__Your task__.
Which lines hold the string "computer"? Copy each of them from the material below.

__The data__.

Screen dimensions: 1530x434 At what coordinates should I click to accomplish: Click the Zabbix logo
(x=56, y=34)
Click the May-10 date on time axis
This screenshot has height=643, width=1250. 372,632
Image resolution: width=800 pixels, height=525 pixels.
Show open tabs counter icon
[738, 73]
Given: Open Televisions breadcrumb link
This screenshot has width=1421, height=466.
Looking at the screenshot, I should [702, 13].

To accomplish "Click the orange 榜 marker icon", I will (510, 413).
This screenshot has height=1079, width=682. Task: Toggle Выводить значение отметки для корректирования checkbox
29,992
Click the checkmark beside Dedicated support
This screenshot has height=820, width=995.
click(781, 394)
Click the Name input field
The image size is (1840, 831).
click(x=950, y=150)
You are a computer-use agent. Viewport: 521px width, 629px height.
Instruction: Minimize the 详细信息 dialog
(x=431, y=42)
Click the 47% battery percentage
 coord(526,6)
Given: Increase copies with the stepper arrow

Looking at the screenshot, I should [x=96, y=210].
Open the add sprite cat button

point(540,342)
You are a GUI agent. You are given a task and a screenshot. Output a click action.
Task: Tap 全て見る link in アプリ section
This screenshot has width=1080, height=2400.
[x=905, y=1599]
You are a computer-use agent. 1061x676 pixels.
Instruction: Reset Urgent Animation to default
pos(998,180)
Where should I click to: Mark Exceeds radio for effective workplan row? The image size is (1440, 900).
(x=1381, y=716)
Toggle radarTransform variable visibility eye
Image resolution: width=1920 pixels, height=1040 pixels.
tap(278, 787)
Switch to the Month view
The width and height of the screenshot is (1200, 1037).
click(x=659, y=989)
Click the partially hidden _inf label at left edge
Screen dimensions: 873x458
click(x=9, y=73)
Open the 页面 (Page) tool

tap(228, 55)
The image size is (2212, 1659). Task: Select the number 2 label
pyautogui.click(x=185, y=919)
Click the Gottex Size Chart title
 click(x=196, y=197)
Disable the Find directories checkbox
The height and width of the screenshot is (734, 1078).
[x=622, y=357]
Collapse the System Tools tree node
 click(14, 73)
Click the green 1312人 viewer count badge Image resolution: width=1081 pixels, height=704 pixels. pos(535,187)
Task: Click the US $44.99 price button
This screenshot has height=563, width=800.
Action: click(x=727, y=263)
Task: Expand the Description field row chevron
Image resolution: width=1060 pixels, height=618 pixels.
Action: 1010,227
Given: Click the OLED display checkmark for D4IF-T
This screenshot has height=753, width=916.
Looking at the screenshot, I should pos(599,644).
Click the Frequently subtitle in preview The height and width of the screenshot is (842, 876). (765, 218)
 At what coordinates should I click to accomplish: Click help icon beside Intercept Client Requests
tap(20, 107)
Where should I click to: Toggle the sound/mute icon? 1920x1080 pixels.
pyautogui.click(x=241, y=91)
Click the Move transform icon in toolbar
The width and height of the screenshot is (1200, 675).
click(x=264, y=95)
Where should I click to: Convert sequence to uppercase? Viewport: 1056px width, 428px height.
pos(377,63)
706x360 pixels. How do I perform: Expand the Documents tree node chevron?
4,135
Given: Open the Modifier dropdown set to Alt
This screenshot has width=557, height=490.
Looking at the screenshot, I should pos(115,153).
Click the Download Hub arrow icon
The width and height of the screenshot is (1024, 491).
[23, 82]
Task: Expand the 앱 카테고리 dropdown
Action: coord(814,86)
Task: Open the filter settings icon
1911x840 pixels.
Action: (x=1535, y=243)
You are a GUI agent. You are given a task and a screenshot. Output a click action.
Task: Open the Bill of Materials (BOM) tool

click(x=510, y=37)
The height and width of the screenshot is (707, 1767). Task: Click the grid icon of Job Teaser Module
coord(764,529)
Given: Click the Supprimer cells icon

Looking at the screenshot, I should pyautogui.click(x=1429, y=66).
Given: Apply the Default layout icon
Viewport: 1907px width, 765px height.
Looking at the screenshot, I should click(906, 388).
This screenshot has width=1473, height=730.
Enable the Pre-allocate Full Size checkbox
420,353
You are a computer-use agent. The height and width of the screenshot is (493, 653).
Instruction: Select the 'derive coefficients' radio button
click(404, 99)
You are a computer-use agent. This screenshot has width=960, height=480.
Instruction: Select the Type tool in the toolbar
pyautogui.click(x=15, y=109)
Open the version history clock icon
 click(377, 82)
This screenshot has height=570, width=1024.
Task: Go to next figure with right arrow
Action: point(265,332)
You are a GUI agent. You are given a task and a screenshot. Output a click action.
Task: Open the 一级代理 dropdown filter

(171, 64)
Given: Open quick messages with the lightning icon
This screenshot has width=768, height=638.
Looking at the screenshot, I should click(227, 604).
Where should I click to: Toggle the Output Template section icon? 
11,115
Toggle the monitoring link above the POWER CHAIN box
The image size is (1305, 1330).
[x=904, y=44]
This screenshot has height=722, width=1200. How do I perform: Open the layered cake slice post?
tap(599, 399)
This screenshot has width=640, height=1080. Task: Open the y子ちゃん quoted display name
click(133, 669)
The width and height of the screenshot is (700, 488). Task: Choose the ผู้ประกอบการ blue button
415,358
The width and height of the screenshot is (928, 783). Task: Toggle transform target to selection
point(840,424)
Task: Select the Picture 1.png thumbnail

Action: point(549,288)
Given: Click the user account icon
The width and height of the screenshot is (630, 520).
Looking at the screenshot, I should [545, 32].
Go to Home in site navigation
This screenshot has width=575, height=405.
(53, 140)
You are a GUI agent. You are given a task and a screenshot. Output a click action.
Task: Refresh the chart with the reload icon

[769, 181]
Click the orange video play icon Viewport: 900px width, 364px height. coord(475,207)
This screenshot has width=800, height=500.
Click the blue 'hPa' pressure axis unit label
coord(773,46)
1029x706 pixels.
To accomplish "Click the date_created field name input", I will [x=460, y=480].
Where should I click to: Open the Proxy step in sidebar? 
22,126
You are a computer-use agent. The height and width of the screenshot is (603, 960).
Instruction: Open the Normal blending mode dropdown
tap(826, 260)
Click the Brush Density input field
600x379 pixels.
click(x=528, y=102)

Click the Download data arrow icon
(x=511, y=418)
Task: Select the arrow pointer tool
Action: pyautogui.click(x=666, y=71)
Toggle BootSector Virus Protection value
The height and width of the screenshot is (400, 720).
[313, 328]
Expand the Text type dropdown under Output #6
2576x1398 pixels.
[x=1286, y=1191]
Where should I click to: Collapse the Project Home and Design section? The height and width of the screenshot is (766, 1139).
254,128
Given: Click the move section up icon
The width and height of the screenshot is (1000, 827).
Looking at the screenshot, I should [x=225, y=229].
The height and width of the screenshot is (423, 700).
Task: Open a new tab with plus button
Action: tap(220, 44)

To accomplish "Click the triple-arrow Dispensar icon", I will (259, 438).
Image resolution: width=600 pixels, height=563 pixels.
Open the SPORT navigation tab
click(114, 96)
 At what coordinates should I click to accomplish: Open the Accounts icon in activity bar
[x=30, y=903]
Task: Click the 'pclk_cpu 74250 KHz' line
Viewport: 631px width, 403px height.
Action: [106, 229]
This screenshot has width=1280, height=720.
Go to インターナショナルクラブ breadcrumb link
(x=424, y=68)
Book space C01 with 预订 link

__Answer space__.
You are a computer-use agent. Viewport: 521px width, 629px height.
You are a computer-use agent. 1061x676 pixels.
You are a computer-use agent. The height and width of the screenshot is (493, 653).
You are a computer-use agent. This screenshot has width=960, height=480.
You are a computer-use agent. The height and width of the screenshot is (603, 960).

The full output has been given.